Предел забвения | страница 62



Все там было устроено так, чтобы место, где жили и умирали люди, не вобрало в себя ничего из их жизней, чтобы не возникло пусть слабое, но притяжение этого места. Можно упрекнуть меня в отстраненности взгляда — но там нечему было сопереживать, не с чем сцепиться чувству — и в этом была непоправимая беда.

Только дерево и камень вокруг, серый, поросший лишайником, раскисшим от дождя, сланец — и серые доски и бревна. Этот серый цвет дерева — с тем отливом ворсяной седины, который бывает у дорогого шинельного сукна, уже был знаком мне; дерево усыхает, словно мышцы старика, отчетливо проступают его волокна, а сверху ложится эта патина серости: неброский лоск смерти. Такие доски я видел в заброшенных деревнях, и вот теперь здесь, в горах Севера. Они были похожи — в этом нет святотатства — на древесные мощи: даже если бы ударил мороз, я бы не стал разжигать из них костер.

Я шел от барака к бараку: их строили наспех, скупо, а вместо гвоздей использовали деревянные клинья; дерево и камень, никакого железа, никакой охры от ржавчины. Место умирало неестестенно чистоплотно, стремясь целиком исчезнуть в природе. И лишь в одном бревне я нашел гвоздь, кованый, четырехгранный, с оплывшей от многих ударов шляпкой. Гвоздь давал надежду, что место не пропадет до конца, останется след, останется память; гвоздь показывал, что эти бараки — не морок, не призрачное поселение ветра и тумана, что здесь были люди.

Я вспомнил все гвозди, которые когда-то вбил: как приставляешь острие гвоздя к доске, как бьешь в пятую часть силы, чтобы оно впилось в древесину как потом, когда гвоздь уже идет точно, стучишь молотком, радуясь этой точности — и последним ударом вгоняешь шляпку заподлицо с доской, словно ставишь точку, соединяешь то, чему должно держаться вместе, быть соединенным.
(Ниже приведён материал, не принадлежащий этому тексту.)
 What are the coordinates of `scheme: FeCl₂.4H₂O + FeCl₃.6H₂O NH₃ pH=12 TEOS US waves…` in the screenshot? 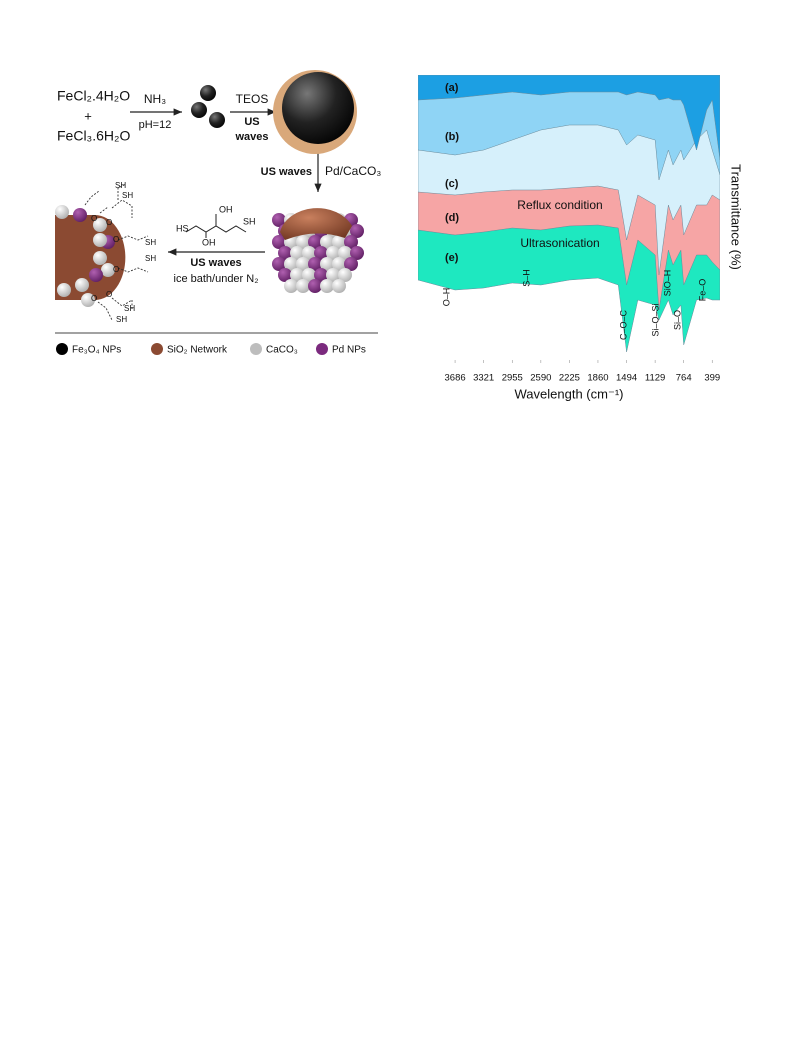 It's located at (218, 213).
Гвоздь; он легко вышел из трухлявого бревна и лег в ладонь. Сама его форма — форма точки, у которой есть глубокий корень, которую не вырвать с того места, куда она поставлена по смыслу сказанного, — о чем-то просила меня. И, глядя на гвоздь, на бревна, на доски, я вдруг понял то, чего не понимал прежде: как могут соединяться вера, зиждущаяся на себе самой, и то, что мне казалось разновидностью требующего предметных доказательств суеверия: благоговейно хранить гвоздь с Креста Спасителя или щепку от этого Креста. Я увидел, что речь не о доказательствах, не о буквальном, музейном сохранении вещи — на те, кажущиеся нам неодушевленными, предметы, которые были орудием или просто свидетелями страданий, мук, ложится грозный отсвет; они получают как бы второе бытие, некое подобие голоса, прорываются сквозь собственное косноязычие — сама душа события, квинтэссенция его провиденциального значения поселяется в вещи и говорит с нами.